At the Congress of Neighborhoods on Saturday, I was asked to do an “inspirational” close. No pressure, of course, and please be sure to make it only 4-5 minutes long. Naturally, I freaked out wondering what I could say to folks who are constantly an inspiration to me. Luckily, I had completed a General Manager retreat the day before the Congress, and two ideas really resonated with me and my work with the Neighborhood Councils.
I prepared ten slides and called it: The Power of Neighborhood Councils to Transform the City of Los Angeles. These slides were just visuals focused on 2 things: Neighborhood Council Community Impact Statements and Outreach wrapped in the difference between “change” and “transformation.”

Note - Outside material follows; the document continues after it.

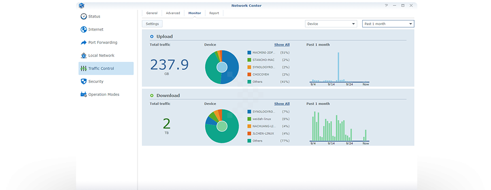
Task: Click the help question mark icon
Action: point(386,5)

At the GM retreat, one of the presenters told us that the difference between a change and a transformation is really the time frame and the final nature of the outcome. A change can be incremental and go back and forth between what it was and what it changed to depending on the situation. On the other hand, a transformation is typically quite sudden and once transformed, can never go back to its original state. Think a caterpillar to a butterfly or a tadpole to a frog.
As a Neighborhood Council geek, I often dream the “What if’s” of Neighborhood Councils and think that would be such a cool change if that happened. What if Neighborhood Council board members focused on being advisory bodies to the City and connecting to all of their stakeholders? With this new understanding of definitions, however, I realized I had been dreaming of transformations all this time instead, and that’s what I shared to close the Congress.
Here’s an agenda from last week’s City Council meeting where Neighborhood Councils could have filed Community Impact Statements on 20 Council Files, but every time, the phrase “None submitted” was on the bottom of each Council File item instead. Side note – Only Neighborhood Councils have the ability to have their opinion listed ON the City Council agenda via Community Impact Statements. It’s a very powerful tool, but only 154 were filed last fiscal year.
While some items were requests for reports that didn’t need a Community Impact Statement, here’s a budget item on tree trimming that affects every part of the City, but there were no Community Impact Statements filed by Neighborhood Councils.
So come dream with me now. What if some Neighborhood Councils filed Community Impact Statements on this item, and it looked like this?
That would be a good change, but here is when we get to a transformation.
Can you imagine the City Council agenda with several action items looking like this – all 95 Neighborhood Councils weighing in on an issue affecting Los Angeles? I can.
Now, let’s start dreaming about Neighborhood Council outreach. With many Neighborhood Councils having a stakeholder database of 300-500 people, what would transformational outreach look like instead?
Why did I want Neighborhood Councils to get this visual? Because I wanted them to compare the numbers that transformational outreach can bring today.
Yes, I know that there is a difference between Neighborhood Council stakeholders and registered voters, but if Neighborhood Councils focused connecting to stakeholders citywide, they’d get to transformational outreach numbers and really start to come into their power.
I was going to end with those two points: Community Impact Statements and Transformational Outreach because these are two things Neighborhood Councils can begin working on immediately, but I had to throw in Budget at the last minute because I’d heard from Neighborhood Council leaders that the Department needed to support them better and to focus on empowering them instead of focusing on all the rules. I hear that, and I have to say that our small staff of 21 full time employees are big advocates of the 95 Neighborhood Councils. We are always trying to find a way to support a Neighborhood Council in the work they do for their community. Folks need to understand though that with a small staff and a large workload, much of the work has to be standardized to make anything work, and even that is not enough until we get a change in the Neighborhood Council system Budget.
With that, I ended with a quote we were given at the GM retreat that I loved. I justified the replacement of the word “change” to “transform” because I am Chinese so it still made it a Chinese Proverb.
Thank you for Empowering Yourself at the Congress. Now go Empower Your Community, Empower LA and Transform the world!